L’empereur avait conscience du danger que présentait cette désaffection. Les courses hippiques, et les jeux du stade en général, servaient d’exutoire à la violence et la folie latentes de ses administrés. Qu’arriverait-il lorsque l’exutoire ne jouerait plus du tout son rôle ? Oh, il en avait une idée assez précise et assez sombre. Il connaissait la folie mieux que personne car elle le visitait plus souvent qu’à son tour, entre deux éclairs de lucidité, aussi, dans sa grande sagesse clignotante, décida-t-il de moderniser les compétitions. Afin d’attirer un public plus large que les seuls romains de Rome, ces enfants gâtés et blasés qui croyaient avoir tout vu, il inaugura un nouveau championnat, le championnat inter cités des biges et des quadriges. Cela changerait agréablement des sempiternels affrontements entre les trois ou quatre grandes écuries de la cité. Et, pour les finales, il imagina quelques surprises qui plairaient beaucoup, il n’en doutait pas. Le peuple voulait davantage de larmes et de souffrance, et encore plus de sang, toujours plus de sang ? Eh bien il en aurait.
Rome. Circus Maximus. C’est la finale inter cités des quadriges, l’épreuve reine du meeting. Le starter jette la serviette blanche dans l’arène et les portes des stalles s’ouvrent, libérant les attelages. Mais les concurrents s’ébranlent avec une lenteur stupéfiante, sauf Certus, le sicilien, qui a laissé ses chevaux piaffant d’impatience défoncer le battant de leur box et s’élancer prématurément. Conformément à ce que stipule le règlement dans ce cas, il fait demi-tour et revient se placer à la hauteur des écuries pour s’élancer de nouveau. Ses rivaux ont pris trois cents mètres d’avance. Mais ceux-ci lambinent si bien qu’ils paraissent l’attendre ! C’est à croire que leurs chars sont faits de plomb et que leurs chevaux sont des chevaux de bois… ce qui, en fait, n’est pas loin d’être vrai :
Lucien, l’aurige star de Rome, le plus grand driver de l’époque, s’est aligné avec des coursiers cadavériques. Il les affame depuis des semaines tandis que lui se gave de polenta pour prendre du poids, ignorant les cris des défenseurs des animaux et les mises en garde des nutritionnistes.
Polyphos, un grec qui est beau comme les héros de sa mythologie (Achille, Ulysse, Héraclès, Brad Pitt), ne voulait pas abîmer son corps d’athlète à l’instar du romain ni martyriser ses bêtes, qu’il adore. Il s’est contenté de lester son char de cent kilos de béton. « C’est pour qu’il tienne mieux la route » a-t-il expliqué aux officiels chargés de vérifier la conformité des machines, et on l’a laissé partir.
Les chevaux de Parsépone, un citoyen de Bovanium, sont étonnamment petits. Des poneys ? Non, des mules. Aucun article du règlement, qui est très laxiste, n’empêche de courir avec des mules. Il est juste indiqué que les chars doivent être des véhicules à traction animale.

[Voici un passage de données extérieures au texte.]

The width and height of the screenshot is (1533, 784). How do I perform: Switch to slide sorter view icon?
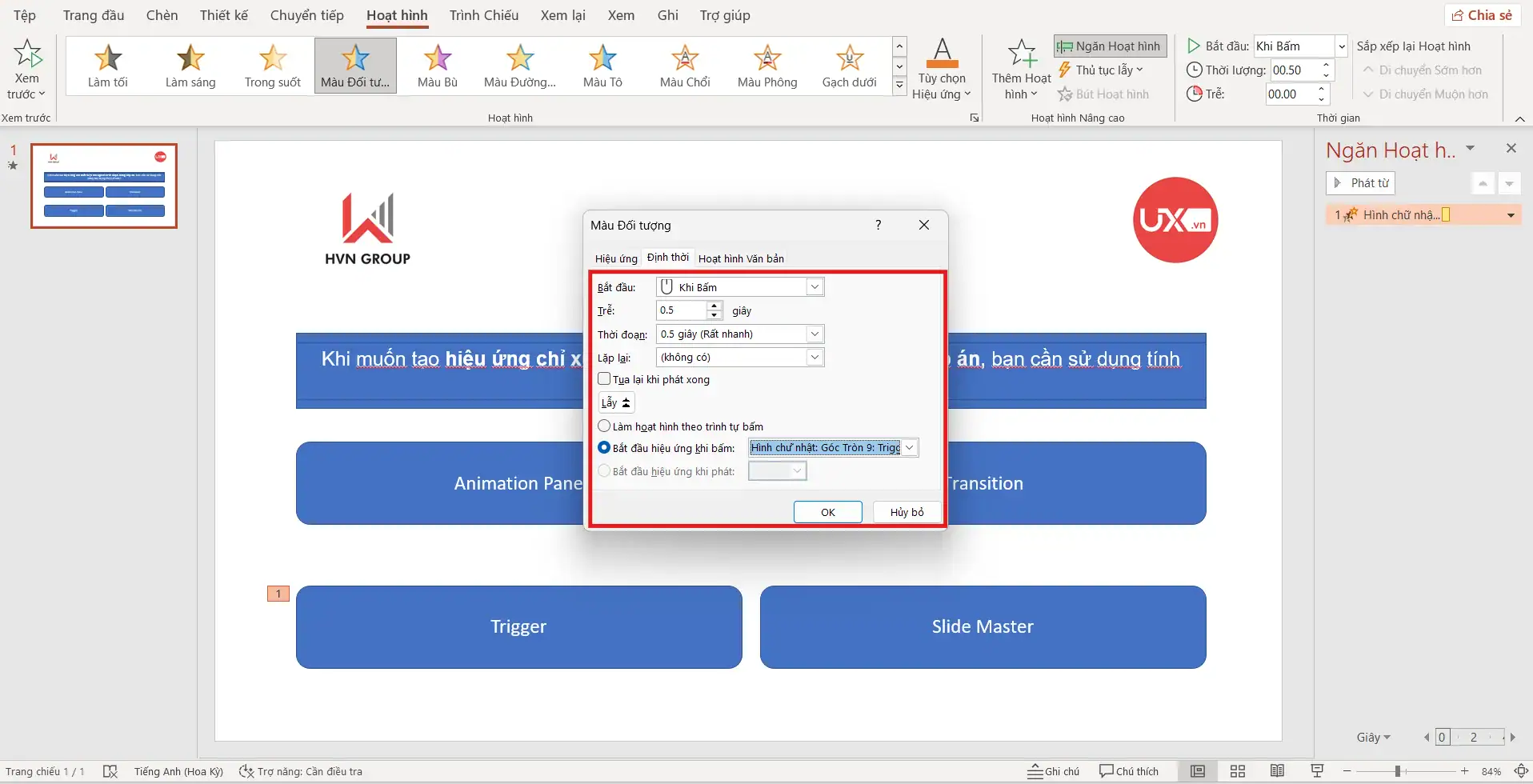pyautogui.click(x=1238, y=771)

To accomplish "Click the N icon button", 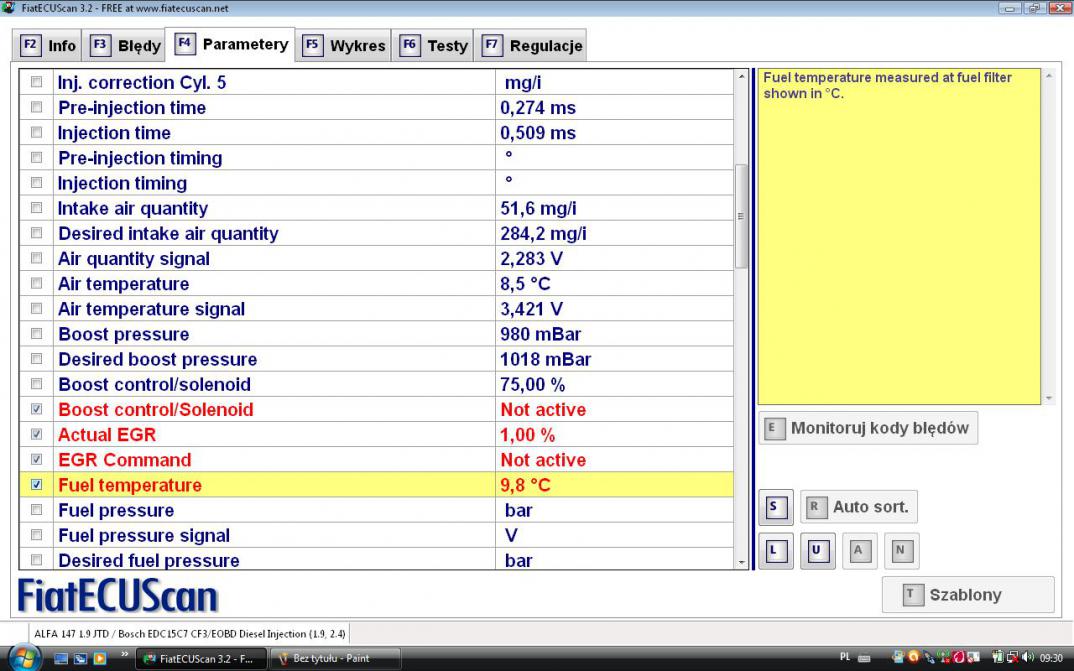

Brabus, un paysan originaire d’une lointaine province du nord-est, est arrivé avec une vulgaire charrette emmenée par des chevaux de traits, des animaux robustes mais absolument pas taillés pour la course. La seule fois qu’il en a vu galoper un, c’est quand il l’a marqué au fer rouge. La brave bête a sprinté sur quarante mètres puis est revenue vers lui en le regardant avec des grands yeux tristes et remplis d’incompréhension qui lui demandaient : « Pourquoi m’as-tu fait ça ? »
Un sixième pilote est inscrit sur la liste des engagés, un Aquiléen, mais on ne le verra pas. Ivre-mort, il n’a pu se hisser sur son char à l’heure dite tant il chancelait. Dommage, car rouler bourré n’est pas interdit. Les commissaires n’effectuent plus de contrôle anti dopage depuis des lustres car cela nécessite de goûter les urines, et, comme l’a dit un jour l’un d’eux : « Nous n’avons pas toujours soif. »
Avec Certus ils sont donc cinq, seulement cinq à courir dans le Circus Maximus qui peut accueillir douze équipages à la fois. Étrange finale.
Premier tour.
En tête, Lucien, Polyphos, Parsépone et Brabus se tiennent au coude à coude et se traînent à qui mieux mieux. Derrière, Certus s’arcboute sur ses rênes, freinant tant qu’il peut. De toute évidence, la course est truquée. Quelle honte pour Rome ! Le public commence à manifester, un grondement sourd monte dans les tribunes, enfle, déferle, balaie le stade, reflue puis revient comme une vague.
Second tour.
Statu quo à l’avant, où l’on échange des politesses : « Après vous mon vieux, passez devant. – Merci mais non, je n’en ferai rien, à vous l’honneur. – Allons, allons, je vous en prie. – Vous êtes trop bon, je ne puis accepter. » Certus, lui, parvient à maintenir son retard. Ses biceps sont gonflés à craquer tant il tire sur ses guides.
Assis à côté du souverain dans la tribune impériale, l’intendant Tobius guette anxieusement sa réaction face à cette mascarade. Mais le visage d’enfant cruel du tyran ne montre aucun signe d’émotion.
Le grondement des spectateurs s’amplifie. Ce n’est plus une simple vague, c’est une inondation.
Troisième tour.
Épuisé, le sicilien ne tient plus ses chevaux. Et ceux-ci accélèrent inexorablement, ce sont des bêtes de race et ils sont en parfaite santé. À ce rythme, le sicilien va bientôt rejoindre le peloton des limaces et le dépasser comme un météore. S’il comptait sur son faux départ pour perdre, ce qui semble être l’objectif de tout le monde, c’est raté.
Les spectateurs jettent des fruits pourris aux concurrents.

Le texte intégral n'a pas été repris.